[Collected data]
******************************

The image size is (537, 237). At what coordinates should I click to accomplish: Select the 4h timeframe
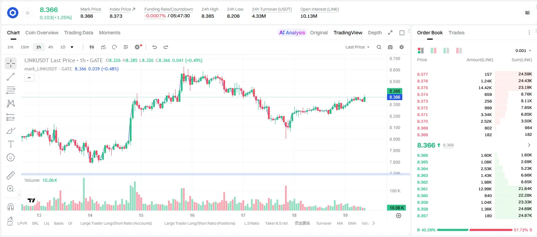pyautogui.click(x=51, y=47)
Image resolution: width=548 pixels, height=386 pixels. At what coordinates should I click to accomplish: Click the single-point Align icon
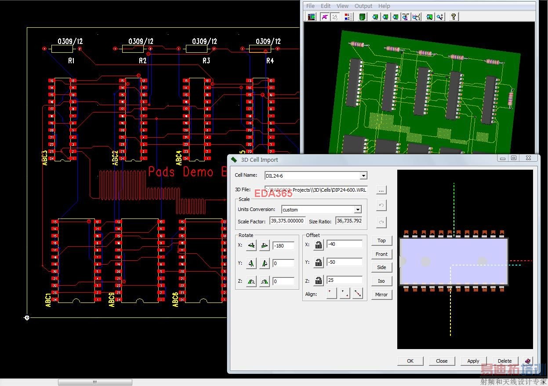pyautogui.click(x=331, y=294)
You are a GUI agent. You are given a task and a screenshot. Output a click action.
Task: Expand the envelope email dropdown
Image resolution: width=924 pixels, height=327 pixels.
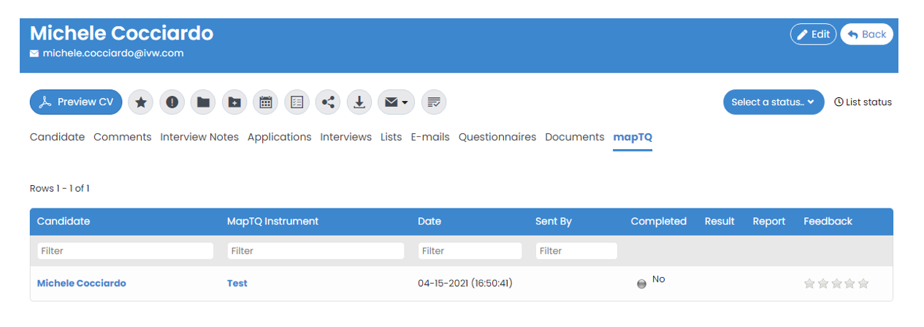(396, 102)
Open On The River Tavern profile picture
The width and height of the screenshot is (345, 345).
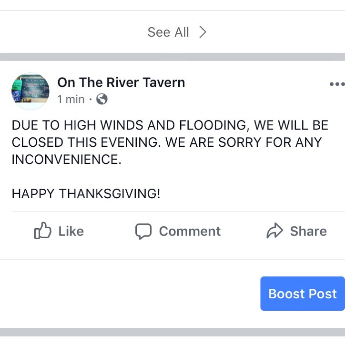pyautogui.click(x=30, y=91)
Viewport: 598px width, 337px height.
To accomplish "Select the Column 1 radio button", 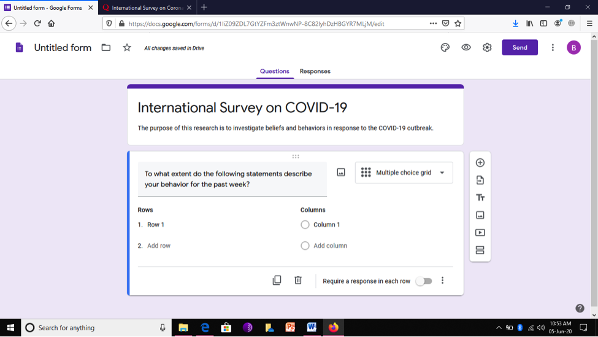I will tap(305, 225).
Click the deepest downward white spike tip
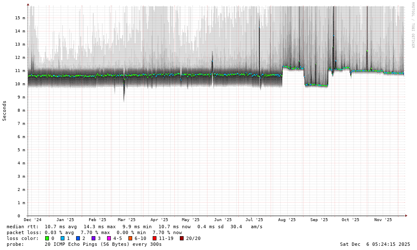The image size is (417, 250). click(124, 101)
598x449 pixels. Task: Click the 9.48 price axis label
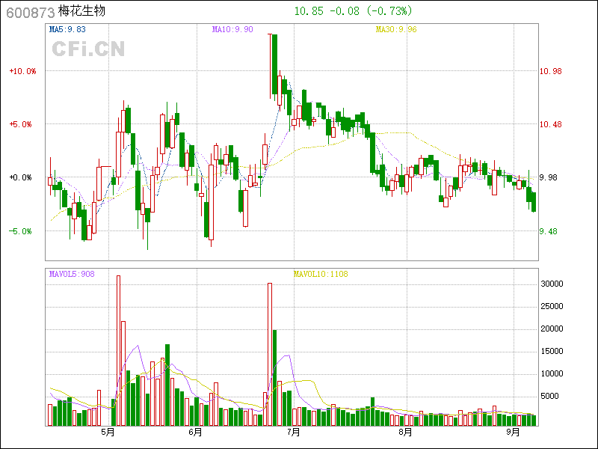tap(549, 231)
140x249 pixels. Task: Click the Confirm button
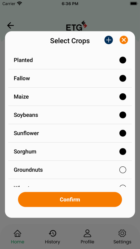pyautogui.click(x=70, y=200)
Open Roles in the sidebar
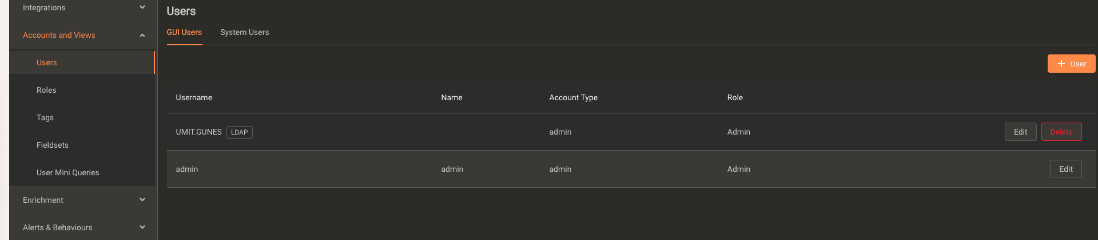The image size is (1098, 240). click(46, 90)
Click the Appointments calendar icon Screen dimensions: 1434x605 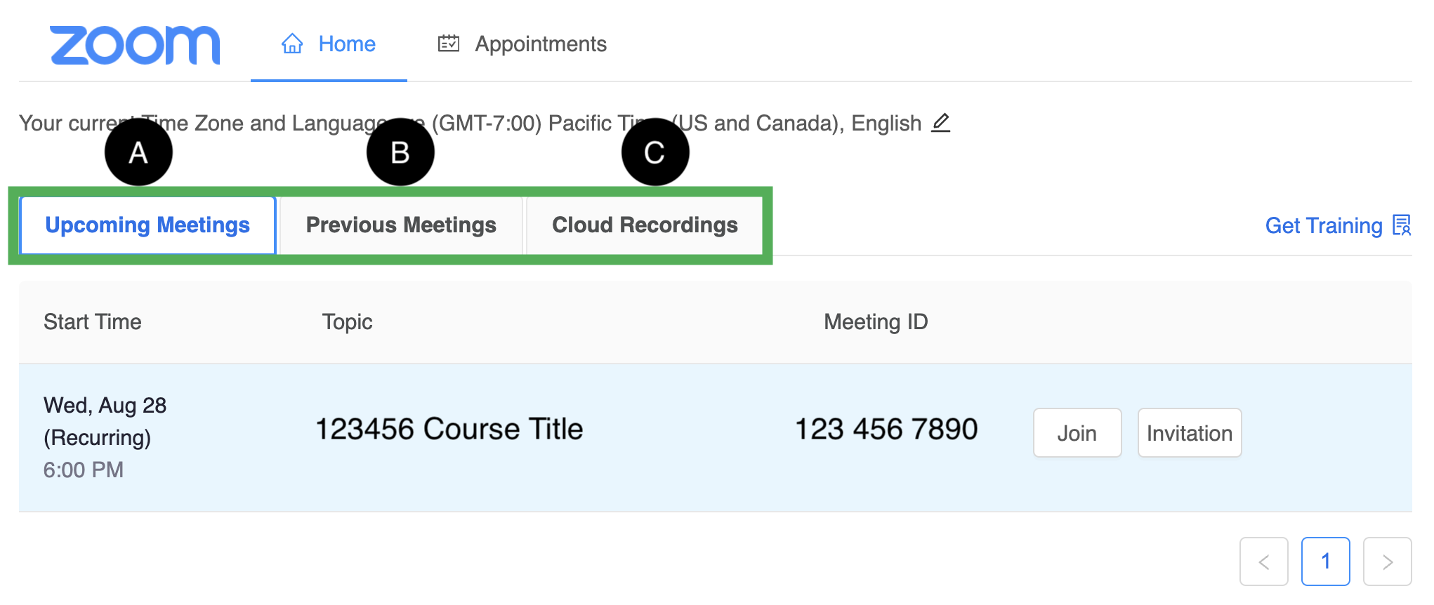(449, 44)
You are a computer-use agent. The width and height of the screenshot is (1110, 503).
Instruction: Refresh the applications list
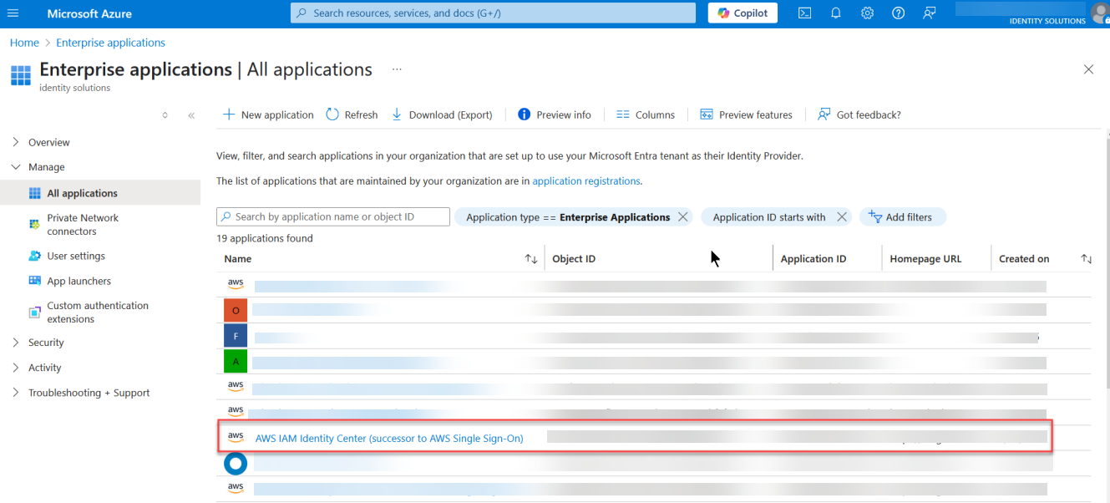pyautogui.click(x=351, y=114)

******************************

Find every line above where the word "agent" occurs, and copy that line.

You are a GUI agent. You are given a task and a screenshot. Output a click action.
You are a computer-use agent. The width and height of the screenshot is (1110, 503).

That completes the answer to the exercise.